[Problem to work on] Format the data from the line containing "What do you see at coordinates (386, 542)" through the line containing "center [550, 652]." as a JSON list of strings, with one string per line and blank lines omitted.

[Records for this task]

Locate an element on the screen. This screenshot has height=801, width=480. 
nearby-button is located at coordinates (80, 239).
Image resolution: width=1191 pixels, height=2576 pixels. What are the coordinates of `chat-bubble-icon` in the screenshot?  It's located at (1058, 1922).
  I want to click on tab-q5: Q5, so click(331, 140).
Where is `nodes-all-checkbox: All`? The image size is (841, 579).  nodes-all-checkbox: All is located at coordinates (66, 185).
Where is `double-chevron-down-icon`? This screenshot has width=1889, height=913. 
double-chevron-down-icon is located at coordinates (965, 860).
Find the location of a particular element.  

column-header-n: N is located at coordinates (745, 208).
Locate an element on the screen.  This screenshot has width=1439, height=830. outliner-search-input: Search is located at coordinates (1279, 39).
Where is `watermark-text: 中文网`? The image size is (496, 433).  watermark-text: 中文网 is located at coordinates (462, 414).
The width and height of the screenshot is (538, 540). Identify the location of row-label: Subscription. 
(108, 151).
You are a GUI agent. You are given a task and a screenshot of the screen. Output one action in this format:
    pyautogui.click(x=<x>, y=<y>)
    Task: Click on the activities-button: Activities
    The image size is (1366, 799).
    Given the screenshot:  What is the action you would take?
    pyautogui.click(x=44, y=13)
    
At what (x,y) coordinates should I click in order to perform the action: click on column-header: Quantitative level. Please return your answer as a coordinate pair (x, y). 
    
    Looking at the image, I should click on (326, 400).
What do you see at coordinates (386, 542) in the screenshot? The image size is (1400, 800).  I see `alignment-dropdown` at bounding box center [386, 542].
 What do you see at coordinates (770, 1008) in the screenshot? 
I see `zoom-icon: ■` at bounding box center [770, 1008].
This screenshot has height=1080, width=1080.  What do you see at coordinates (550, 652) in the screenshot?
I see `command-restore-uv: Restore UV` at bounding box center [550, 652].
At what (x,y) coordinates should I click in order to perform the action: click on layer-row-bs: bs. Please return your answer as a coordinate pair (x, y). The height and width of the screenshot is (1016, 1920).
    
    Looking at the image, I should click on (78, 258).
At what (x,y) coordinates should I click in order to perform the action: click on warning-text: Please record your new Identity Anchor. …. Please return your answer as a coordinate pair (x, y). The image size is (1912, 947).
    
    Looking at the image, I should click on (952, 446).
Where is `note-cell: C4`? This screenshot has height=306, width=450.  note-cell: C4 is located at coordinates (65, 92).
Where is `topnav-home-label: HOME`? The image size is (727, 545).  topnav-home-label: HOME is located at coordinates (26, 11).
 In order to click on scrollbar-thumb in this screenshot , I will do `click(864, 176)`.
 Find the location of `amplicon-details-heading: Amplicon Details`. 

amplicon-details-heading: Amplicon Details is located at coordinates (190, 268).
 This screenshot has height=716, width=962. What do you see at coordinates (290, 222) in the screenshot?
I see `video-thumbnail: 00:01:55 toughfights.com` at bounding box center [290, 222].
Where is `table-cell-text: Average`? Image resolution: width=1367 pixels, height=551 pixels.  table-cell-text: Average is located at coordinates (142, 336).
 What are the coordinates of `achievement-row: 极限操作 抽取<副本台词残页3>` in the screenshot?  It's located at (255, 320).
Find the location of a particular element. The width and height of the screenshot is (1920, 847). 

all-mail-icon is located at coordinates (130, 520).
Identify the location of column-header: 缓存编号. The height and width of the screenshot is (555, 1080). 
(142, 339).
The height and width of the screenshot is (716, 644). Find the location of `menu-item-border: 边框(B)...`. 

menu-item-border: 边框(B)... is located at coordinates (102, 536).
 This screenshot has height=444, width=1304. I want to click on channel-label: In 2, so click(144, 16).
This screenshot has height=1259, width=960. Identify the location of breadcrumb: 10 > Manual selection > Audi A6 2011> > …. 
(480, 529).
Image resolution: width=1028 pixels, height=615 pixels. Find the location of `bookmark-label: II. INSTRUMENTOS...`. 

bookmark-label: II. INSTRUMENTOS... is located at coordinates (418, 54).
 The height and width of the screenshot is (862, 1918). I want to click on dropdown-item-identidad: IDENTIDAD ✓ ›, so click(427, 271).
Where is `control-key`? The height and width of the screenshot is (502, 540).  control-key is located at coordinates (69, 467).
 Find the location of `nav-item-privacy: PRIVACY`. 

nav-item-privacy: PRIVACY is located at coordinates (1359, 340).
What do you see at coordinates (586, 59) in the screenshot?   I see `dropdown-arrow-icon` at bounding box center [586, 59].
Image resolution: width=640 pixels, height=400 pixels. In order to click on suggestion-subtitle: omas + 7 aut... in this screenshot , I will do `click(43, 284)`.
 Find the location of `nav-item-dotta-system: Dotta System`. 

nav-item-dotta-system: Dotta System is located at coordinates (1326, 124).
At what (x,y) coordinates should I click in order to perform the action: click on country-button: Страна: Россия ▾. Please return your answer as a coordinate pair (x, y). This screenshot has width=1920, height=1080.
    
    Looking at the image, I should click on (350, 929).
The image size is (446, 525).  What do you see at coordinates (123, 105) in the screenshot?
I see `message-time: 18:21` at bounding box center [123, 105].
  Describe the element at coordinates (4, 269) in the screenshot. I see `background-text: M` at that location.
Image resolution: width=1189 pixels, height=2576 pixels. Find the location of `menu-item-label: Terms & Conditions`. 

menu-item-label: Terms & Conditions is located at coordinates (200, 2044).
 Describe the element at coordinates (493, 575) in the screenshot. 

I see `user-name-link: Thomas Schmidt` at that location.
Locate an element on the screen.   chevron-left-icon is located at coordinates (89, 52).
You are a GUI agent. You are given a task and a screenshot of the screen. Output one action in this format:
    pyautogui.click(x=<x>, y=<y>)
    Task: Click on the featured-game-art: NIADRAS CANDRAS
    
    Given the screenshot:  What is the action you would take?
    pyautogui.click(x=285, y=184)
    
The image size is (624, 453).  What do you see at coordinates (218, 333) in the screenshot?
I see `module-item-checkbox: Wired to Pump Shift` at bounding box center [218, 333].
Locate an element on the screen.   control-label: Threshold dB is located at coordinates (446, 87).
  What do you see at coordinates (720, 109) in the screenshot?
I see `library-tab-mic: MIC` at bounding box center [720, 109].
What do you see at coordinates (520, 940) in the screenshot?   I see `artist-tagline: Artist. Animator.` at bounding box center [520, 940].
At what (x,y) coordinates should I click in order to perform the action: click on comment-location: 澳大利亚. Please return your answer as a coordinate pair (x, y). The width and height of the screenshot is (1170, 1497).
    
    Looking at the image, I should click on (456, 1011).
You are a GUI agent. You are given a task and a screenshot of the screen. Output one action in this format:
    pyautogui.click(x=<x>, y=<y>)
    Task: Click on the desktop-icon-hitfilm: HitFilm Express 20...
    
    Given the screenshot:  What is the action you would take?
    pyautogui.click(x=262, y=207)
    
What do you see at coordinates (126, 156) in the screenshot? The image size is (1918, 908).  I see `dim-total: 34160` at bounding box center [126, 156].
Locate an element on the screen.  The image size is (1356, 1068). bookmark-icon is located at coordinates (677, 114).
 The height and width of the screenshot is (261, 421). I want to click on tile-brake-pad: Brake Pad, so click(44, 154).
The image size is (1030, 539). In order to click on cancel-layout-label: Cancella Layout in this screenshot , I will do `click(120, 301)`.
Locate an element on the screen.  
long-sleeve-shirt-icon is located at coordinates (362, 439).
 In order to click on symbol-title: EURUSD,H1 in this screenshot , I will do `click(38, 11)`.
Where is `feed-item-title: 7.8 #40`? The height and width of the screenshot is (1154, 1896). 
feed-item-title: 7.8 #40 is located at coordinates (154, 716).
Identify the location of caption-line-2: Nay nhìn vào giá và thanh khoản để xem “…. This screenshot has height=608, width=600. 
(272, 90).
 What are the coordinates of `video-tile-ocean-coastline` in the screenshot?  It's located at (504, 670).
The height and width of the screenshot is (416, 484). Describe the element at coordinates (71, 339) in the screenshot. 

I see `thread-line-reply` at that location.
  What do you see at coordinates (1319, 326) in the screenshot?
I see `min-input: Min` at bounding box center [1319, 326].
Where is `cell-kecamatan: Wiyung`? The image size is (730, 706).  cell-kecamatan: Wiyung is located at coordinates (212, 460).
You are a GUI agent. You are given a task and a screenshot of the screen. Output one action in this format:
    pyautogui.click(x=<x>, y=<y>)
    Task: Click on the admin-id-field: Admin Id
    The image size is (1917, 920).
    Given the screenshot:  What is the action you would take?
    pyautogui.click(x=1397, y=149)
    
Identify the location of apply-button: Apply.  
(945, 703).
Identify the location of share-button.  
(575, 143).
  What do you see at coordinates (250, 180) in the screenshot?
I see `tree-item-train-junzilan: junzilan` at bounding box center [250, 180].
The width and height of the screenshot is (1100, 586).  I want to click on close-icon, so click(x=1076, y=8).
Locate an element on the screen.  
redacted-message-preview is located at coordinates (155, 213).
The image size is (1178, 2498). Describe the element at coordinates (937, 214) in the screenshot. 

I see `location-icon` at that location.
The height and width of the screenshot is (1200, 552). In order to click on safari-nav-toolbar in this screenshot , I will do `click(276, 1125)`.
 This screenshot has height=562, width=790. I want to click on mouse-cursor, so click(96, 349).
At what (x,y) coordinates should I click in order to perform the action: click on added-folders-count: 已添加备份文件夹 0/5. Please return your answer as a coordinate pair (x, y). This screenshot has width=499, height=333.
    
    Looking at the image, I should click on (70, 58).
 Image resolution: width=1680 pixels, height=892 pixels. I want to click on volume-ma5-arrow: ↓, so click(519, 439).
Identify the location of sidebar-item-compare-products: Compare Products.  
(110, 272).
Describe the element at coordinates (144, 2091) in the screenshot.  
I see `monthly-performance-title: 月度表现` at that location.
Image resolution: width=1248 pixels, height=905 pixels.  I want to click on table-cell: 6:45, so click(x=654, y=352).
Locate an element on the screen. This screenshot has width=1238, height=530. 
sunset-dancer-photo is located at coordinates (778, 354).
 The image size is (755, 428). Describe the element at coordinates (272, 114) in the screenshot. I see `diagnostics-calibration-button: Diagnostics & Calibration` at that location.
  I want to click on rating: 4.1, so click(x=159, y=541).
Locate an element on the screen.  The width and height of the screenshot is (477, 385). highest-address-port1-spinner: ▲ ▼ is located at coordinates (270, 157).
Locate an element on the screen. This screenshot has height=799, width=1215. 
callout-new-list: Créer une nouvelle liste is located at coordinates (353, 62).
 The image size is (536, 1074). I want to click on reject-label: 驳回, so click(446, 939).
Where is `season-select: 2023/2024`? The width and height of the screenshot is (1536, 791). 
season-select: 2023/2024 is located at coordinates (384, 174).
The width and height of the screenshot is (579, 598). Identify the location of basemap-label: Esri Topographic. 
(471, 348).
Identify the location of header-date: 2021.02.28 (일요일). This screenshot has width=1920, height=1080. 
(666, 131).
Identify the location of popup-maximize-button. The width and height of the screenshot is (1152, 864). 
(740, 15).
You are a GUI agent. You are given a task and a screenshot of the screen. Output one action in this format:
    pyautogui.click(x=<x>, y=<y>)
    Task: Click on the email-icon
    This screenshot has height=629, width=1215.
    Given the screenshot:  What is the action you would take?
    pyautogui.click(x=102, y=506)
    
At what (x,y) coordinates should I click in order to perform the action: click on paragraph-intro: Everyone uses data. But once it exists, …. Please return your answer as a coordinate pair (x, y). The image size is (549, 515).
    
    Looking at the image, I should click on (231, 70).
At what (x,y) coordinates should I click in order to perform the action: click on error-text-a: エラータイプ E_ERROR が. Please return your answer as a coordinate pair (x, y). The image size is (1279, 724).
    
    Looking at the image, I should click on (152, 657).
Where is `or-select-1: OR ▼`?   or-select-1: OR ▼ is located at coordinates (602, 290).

[Result for this exercise]
[
  "What do you see at coordinates (386, 542) in the screenshot? The image size is (1400, 800).  I see `alignment-dropdown` at bounding box center [386, 542].",
  " What do you see at coordinates (770, 1008) in the screenshot? ",
  "I see `zoom-icon: ■` at bounding box center [770, 1008].",
  "This screenshot has height=1080, width=1080.  What do you see at coordinates (550, 652) in the screenshot?",
  "I see `command-restore-uv: Restore UV` at bounding box center [550, 652]."
]